■ TASK DIRECTIONS
Reproduce every one of the following records verbatim, line for line, without any changes.

** Start of INPUT ROWS **

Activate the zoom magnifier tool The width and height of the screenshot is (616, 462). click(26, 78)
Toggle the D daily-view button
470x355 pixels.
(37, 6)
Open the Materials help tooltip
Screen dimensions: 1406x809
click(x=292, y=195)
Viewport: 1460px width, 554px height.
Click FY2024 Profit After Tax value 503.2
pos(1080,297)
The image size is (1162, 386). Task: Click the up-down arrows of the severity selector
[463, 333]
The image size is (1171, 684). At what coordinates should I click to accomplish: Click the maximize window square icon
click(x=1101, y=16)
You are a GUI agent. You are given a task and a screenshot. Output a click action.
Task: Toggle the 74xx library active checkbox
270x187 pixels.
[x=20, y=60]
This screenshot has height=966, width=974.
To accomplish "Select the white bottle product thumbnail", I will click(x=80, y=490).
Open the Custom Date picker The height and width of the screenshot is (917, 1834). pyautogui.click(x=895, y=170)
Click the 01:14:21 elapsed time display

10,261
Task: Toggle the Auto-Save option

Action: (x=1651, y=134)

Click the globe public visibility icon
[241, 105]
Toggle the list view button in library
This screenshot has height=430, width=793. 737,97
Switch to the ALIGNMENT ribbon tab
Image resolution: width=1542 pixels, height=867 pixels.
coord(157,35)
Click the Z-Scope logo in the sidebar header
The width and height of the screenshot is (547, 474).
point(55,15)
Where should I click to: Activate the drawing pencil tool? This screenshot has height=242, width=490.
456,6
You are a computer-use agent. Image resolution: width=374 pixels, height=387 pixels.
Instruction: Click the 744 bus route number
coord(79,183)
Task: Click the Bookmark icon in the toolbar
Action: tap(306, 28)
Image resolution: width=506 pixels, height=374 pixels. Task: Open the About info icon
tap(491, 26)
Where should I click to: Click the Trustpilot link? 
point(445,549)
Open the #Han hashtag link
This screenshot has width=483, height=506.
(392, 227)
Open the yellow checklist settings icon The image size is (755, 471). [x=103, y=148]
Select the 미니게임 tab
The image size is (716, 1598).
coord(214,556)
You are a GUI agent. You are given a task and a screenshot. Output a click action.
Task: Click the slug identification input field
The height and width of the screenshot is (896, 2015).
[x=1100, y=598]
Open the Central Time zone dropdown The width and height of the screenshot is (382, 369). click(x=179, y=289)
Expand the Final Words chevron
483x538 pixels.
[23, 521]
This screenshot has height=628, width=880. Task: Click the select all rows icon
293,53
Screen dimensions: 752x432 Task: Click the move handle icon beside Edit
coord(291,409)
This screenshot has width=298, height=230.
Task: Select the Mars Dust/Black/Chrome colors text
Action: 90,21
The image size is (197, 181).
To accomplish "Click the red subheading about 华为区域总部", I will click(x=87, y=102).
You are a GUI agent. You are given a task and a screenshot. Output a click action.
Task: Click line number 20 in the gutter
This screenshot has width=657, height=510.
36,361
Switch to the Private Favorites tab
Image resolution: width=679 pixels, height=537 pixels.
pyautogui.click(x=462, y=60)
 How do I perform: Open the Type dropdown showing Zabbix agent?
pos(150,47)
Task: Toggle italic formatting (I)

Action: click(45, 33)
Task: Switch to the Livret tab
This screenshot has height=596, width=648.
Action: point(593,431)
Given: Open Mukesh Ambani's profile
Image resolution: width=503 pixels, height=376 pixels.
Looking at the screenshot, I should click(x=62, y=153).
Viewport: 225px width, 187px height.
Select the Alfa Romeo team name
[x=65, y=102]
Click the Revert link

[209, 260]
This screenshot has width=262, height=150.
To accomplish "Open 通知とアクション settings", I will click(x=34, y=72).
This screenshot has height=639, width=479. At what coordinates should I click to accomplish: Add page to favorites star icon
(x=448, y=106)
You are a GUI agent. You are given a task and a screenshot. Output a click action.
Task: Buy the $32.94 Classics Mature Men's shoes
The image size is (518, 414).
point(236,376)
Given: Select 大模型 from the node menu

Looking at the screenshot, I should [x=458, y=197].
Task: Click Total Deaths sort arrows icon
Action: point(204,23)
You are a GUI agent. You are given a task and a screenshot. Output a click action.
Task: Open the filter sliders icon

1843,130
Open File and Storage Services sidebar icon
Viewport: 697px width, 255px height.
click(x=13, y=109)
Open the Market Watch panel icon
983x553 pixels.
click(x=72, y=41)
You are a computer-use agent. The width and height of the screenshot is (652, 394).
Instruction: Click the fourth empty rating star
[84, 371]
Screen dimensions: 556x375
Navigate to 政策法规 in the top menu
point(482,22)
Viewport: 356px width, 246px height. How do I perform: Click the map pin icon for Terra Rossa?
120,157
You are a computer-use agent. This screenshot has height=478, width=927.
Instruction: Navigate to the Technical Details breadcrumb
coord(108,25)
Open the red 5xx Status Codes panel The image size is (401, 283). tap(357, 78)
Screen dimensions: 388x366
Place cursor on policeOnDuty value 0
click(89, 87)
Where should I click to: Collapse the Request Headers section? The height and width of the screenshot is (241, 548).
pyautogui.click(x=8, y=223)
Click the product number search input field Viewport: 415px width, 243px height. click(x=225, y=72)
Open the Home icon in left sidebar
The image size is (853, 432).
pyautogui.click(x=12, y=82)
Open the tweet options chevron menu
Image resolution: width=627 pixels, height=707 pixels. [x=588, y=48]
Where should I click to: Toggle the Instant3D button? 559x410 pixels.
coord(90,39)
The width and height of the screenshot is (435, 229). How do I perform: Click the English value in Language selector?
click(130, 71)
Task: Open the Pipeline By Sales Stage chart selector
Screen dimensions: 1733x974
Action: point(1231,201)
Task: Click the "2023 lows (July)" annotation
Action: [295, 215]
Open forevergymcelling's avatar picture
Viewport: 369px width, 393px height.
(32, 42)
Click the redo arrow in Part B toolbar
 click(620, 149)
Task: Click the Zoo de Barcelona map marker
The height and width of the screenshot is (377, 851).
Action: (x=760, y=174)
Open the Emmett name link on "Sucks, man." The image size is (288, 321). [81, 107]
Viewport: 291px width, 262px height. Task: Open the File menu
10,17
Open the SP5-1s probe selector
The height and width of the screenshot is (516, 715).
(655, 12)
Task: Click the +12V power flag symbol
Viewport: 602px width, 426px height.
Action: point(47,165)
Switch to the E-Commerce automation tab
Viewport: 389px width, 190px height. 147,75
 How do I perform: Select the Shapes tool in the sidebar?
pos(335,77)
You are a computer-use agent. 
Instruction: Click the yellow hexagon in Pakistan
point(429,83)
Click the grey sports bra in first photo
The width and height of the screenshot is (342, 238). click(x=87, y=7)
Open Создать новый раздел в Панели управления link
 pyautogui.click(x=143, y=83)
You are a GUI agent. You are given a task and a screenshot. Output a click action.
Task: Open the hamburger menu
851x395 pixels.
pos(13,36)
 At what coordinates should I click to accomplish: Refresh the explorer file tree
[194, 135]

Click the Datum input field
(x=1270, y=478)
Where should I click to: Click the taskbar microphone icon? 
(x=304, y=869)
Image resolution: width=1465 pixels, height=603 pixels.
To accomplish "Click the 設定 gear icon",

** End of INPUT ROWS **

■ ANSWER FOR THE TASK
Activate the zoom magnifier tool The width and height of the screenshot is (616, 462). click(26, 78)
Toggle the D daily-view button
470x355 pixels.
(37, 6)
Open the Materials help tooltip
Screen dimensions: 1406x809
click(x=292, y=195)
Viewport: 1460px width, 554px height.
Click FY2024 Profit After Tax value 503.2
pos(1080,297)
The image size is (1162, 386). Task: Click the up-down arrows of the severity selector
[463, 333]
The image size is (1171, 684). At what coordinates should I click to accomplish: Click the maximize window square icon
click(x=1101, y=16)
You are a GUI agent. You are given a task and a screenshot. Output a click action.
Task: Toggle the 74xx library active checkbox
270x187 pixels.
[x=20, y=60]
This screenshot has height=966, width=974.
To accomplish "Select the white bottle product thumbnail", I will click(x=80, y=490).
Open the Custom Date picker The height and width of the screenshot is (917, 1834). pyautogui.click(x=895, y=170)
Click the 01:14:21 elapsed time display

10,261
Task: Toggle the Auto-Save option

Action: (x=1651, y=134)

Click the globe public visibility icon
[241, 105]
Toggle the list view button in library
This screenshot has height=430, width=793. 737,97
Switch to the ALIGNMENT ribbon tab
Image resolution: width=1542 pixels, height=867 pixels.
coord(157,35)
Click the Z-Scope logo in the sidebar header
The width and height of the screenshot is (547, 474).
point(55,15)
Where should I click to: Activate the drawing pencil tool? This screenshot has height=242, width=490.
456,6
You are a computer-use agent. Image resolution: width=374 pixels, height=387 pixels.
Instruction: Click the 744 bus route number
coord(79,183)
Task: Click the Bookmark icon in the toolbar
Action: tap(306, 28)
Image resolution: width=506 pixels, height=374 pixels. Task: Open the About info icon
tap(491, 26)
Where should I click to: Click the Trustpilot link? 
point(445,549)
Open the #Han hashtag link
This screenshot has width=483, height=506.
(392, 227)
Open the yellow checklist settings icon The image size is (755, 471). [x=103, y=148]
Select the 미니게임 tab
The image size is (716, 1598).
coord(214,556)
You are a GUI agent. You are given a task and a screenshot. Output a click action.
Task: Click the slug identification input field
The height and width of the screenshot is (896, 2015).
[x=1100, y=598]
Open the Central Time zone dropdown The width and height of the screenshot is (382, 369). click(x=179, y=289)
Expand the Final Words chevron
483x538 pixels.
[23, 521]
This screenshot has height=628, width=880. Task: Click the select all rows icon
293,53
Screen dimensions: 752x432 Task: Click the move handle icon beside Edit
coord(291,409)
This screenshot has width=298, height=230.
Task: Select the Mars Dust/Black/Chrome colors text
Action: 90,21
The image size is (197, 181).
To accomplish "Click the red subheading about 华为区域总部", I will click(x=87, y=102).
You are a GUI agent. You are given a task and a screenshot. Output a click action.
Task: Click line number 20 in the gutter
This screenshot has width=657, height=510.
36,361
Switch to the Private Favorites tab
Image resolution: width=679 pixels, height=537 pixels.
pyautogui.click(x=462, y=60)
 How do I perform: Open the Type dropdown showing Zabbix agent?
pos(150,47)
Task: Toggle italic formatting (I)

Action: click(45, 33)
Task: Switch to the Livret tab
This screenshot has height=596, width=648.
Action: point(593,431)
Given: Open Mukesh Ambani's profile
Image resolution: width=503 pixels, height=376 pixels.
Looking at the screenshot, I should click(x=62, y=153).
Viewport: 225px width, 187px height.
Select the Alfa Romeo team name
[x=65, y=102]
Click the Revert link

[209, 260]
This screenshot has width=262, height=150.
To accomplish "Open 通知とアクション settings", I will click(x=34, y=72).
This screenshot has height=639, width=479. At what coordinates should I click to accomplish: Add page to favorites star icon
(x=448, y=106)
You are a GUI agent. You are given a task and a screenshot. Output a click action.
Task: Buy the $32.94 Classics Mature Men's shoes
The image size is (518, 414).
point(236,376)
Given: Select 大模型 from the node menu

Looking at the screenshot, I should [x=458, y=197].
Task: Click Total Deaths sort arrows icon
Action: point(204,23)
You are a GUI agent. You are given a task and a screenshot. Output a click action.
Task: Open the filter sliders icon

1843,130
Open File and Storage Services sidebar icon
Viewport: 697px width, 255px height.
click(x=13, y=109)
Open the Market Watch panel icon
983x553 pixels.
click(x=72, y=41)
You are a computer-use agent. The width and height of the screenshot is (652, 394).
Instruction: Click the fourth empty rating star
[84, 371]
Screen dimensions: 556x375
Navigate to 政策法规 in the top menu
point(482,22)
Viewport: 356px width, 246px height. How do I perform: Click the map pin icon for Terra Rossa?
120,157
You are a computer-use agent. This screenshot has height=478, width=927.
Instruction: Navigate to the Technical Details breadcrumb
coord(108,25)
Open the red 5xx Status Codes panel The image size is (401, 283). tap(357, 78)
Screen dimensions: 388x366
Place cursor on policeOnDuty value 0
click(89, 87)
Where should I click to: Collapse the Request Headers section? The height and width of the screenshot is (241, 548).
pyautogui.click(x=8, y=223)
Click the product number search input field Viewport: 415px width, 243px height. click(x=225, y=72)
Open the Home icon in left sidebar
The image size is (853, 432).
pyautogui.click(x=12, y=82)
Open the tweet options chevron menu
Image resolution: width=627 pixels, height=707 pixels. [x=588, y=48]
Where should I click to: Toggle the Instant3D button? 559x410 pixels.
coord(90,39)
The width and height of the screenshot is (435, 229). How do I perform: Click the English value in Language selector?
click(130, 71)
Task: Open the Pipeline By Sales Stage chart selector
Screen dimensions: 1733x974
Action: point(1231,201)
Task: Click the "2023 lows (July)" annotation
Action: [295, 215]
Open forevergymcelling's avatar picture
Viewport: 369px width, 393px height.
(32, 42)
Click the redo arrow in Part B toolbar
 click(620, 149)
Task: Click the Zoo de Barcelona map marker
The height and width of the screenshot is (377, 851).
Action: (x=760, y=174)
Open the Emmett name link on "Sucks, man." The image size is (288, 321). [81, 107]
Viewport: 291px width, 262px height. Task: Open the File menu
10,17
Open the SP5-1s probe selector
The height and width of the screenshot is (516, 715).
(655, 12)
Task: Click the +12V power flag symbol
Viewport: 602px width, 426px height.
Action: point(47,165)
Switch to the E-Commerce automation tab
Viewport: 389px width, 190px height. 147,75
 How do I perform: Select the Shapes tool in the sidebar?
pos(335,77)
You are a computer-use agent. 
Instruction: Click the yellow hexagon in Pakistan
point(429,83)
Click the grey sports bra in first photo
The width and height of the screenshot is (342, 238). click(x=87, y=7)
Open Создать новый раздел в Панели управления link
 pyautogui.click(x=143, y=83)
You are a GUI agent. You are given a task and a screenshot. Output a click action.
Task: Open the hamburger menu
851x395 pixels.
pos(13,36)
 At what coordinates should I click to accomplish: Refresh the explorer file tree
[194, 135]

Click the Datum input field
(x=1270, y=478)
Where should I click to: Click the taskbar microphone icon? 
(x=304, y=869)
Image resolution: width=1465 pixels, height=603 pixels.
To accomplish "Click the 設定 gear icon",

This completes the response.